待做任务.
a: 按照BRPC笔记中client端的流程，第二步要做什么？
b: 从BRPC笔记的最后一行之后接着往下写。

文本片段.
+ + +

BRPC系列一、编译及简单示例的运行与分析

2020年03月22日00:13:34， 待完善…

前言

如果你要学BRPC，强烈建议查看官方文档https://github.com/apache/incubator-brpc/blob/master/README_cn.md，里面的内容很详细。

写BRPC系列博客的原因并不是要把源文档抄一遍搬到博客上来，而是在看源文档的过程中记录一些重要的点，自己实际写相关代码时候遇到的问题，思考一些流程的必要性。对应部分我都会贴上源文档的链接，便于查询。

BRPC编译问题

在按照官方页面进行编译时（Mac），出现“gnu-getopt must be installed and used“错误，

按照https://www.jianshu.com/p/c28e050955fb的解决方法，将getopt加入环境变量。

gnu-getopt must be installed and used
用brew install gnu-getopt安装即可，并加入路径
export PATH="/usr/local/opt/gnu-getopt/bin:$PATH"

EechoService示例

client端的流程

以https://github.com/apache/incubator-brpc/blob/master/example/echo_c++/client.cpp为例，

流程

1. 定义channel（负责连接）， 以及相关的ChannelOption（设置使用的协议、延时等）进行初始化。
2. 实例化Server_Stub对象对channel进行封装。
3. 实例化Request和Response类型的对象，填入Request信息
4. 实例化Controller对象，并设置相关的参数（controller负责管理此次连接的信息，比如状态位显示当前调用是否成功，比如此次连接延时等等）
5. 使用stub.RPCMethod(&controller, & request, & response, done)即可完成RPC方法的调用。
6. 调用成功，则response对象中已经返回RPCMethod的调用结果。

client代码如下， 可以自行对应。

#include <gflags/gflags.h>
#include <butil/logging.h>
#include <butil/time.h>
#include <brpc/channel.h>
#include "echo.pb.h"

+ + +

给定材料.
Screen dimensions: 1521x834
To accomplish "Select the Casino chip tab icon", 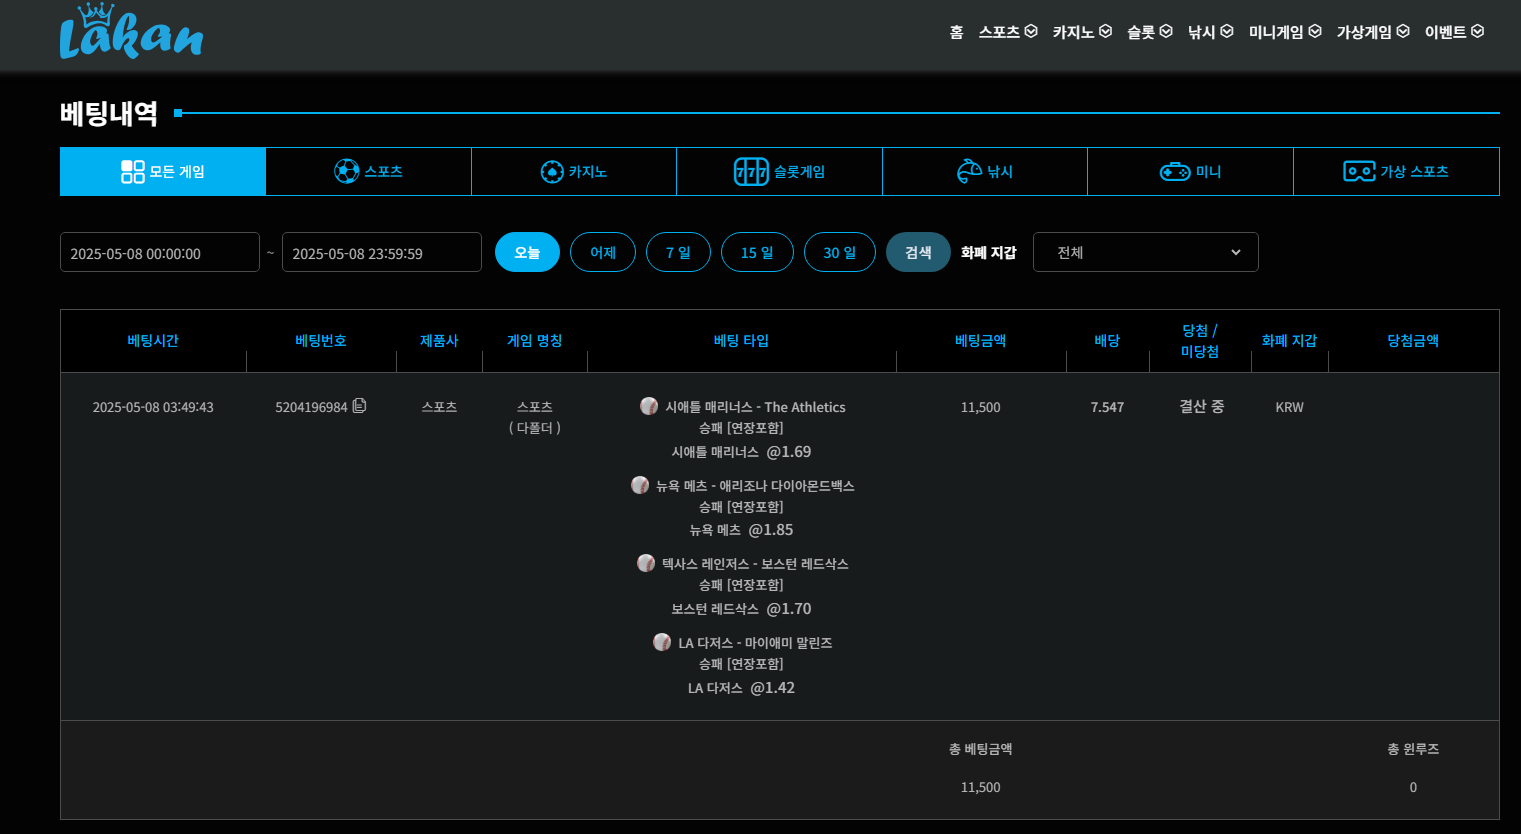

+ + +

练习答案.
a: 实例化Server_Stub对象，对channel进行封装。

b:
DEFINE_string(attachment, "", "Carry this along with requests");
DEFINE_string(protocol, "baidu_std", "Protocol type. Defined in src/brpc/options.proto");
DEFINE_string(connection_type, "", "Connection type. Available values: single, pooled, short");
DEFINE_string(server, "0.0.0.0:8000", "IP Address of server");
DEFINE_string(load_balancer, "", "The algorithm for load balancing");
DEFINE_int32(timeout_ms, 100, "RPC timeout in milliseconds");
DEFINE_int32(max_retry, 3, "Max retries(not including the first RPC)"); 
DEFINE_int32(interval_ms, 1000, "Milliseconds between consecutive requests");

int main(int argc, char* argv[]) {
    // Parse gflags. We recommend you to use gflags as well.
    GFLAGS_NS::ParseCommandLineFlags(&argc, &argv, true);
    
    // A Channel represents a communication line to a Server. Notice that 
    // Channel is thread-safe and can be shared by all threads in your program.
    brpc::Channel channel;
    
    // Initialize the channel, NULL means using default options.
    brpc::ChannelOptions options;
    options.protocol = FLAGS_protocol;
    options.connection_type = FLAGS_connection_type;
    options.timeout_ms = FLAGS_timeout_ms/*milliseconds*/;
    options.max_retry = FLAGS_max_retry;
    if (channel.Init(FLAGS_server.c_str(), FLAGS_load_balancer.c_str(), &options) != 0) {
        LOG(ERROR) << "Fail to initialize channel";
        return -1;
    }

    // Normally, you should not call a Channel directly, but instead construct
    // a stub Service wrapping it. stub can be shared by all threads as well.
    example::EchoService_Stub stub(&channel);

    // Send a request and wait for the response every 1 second.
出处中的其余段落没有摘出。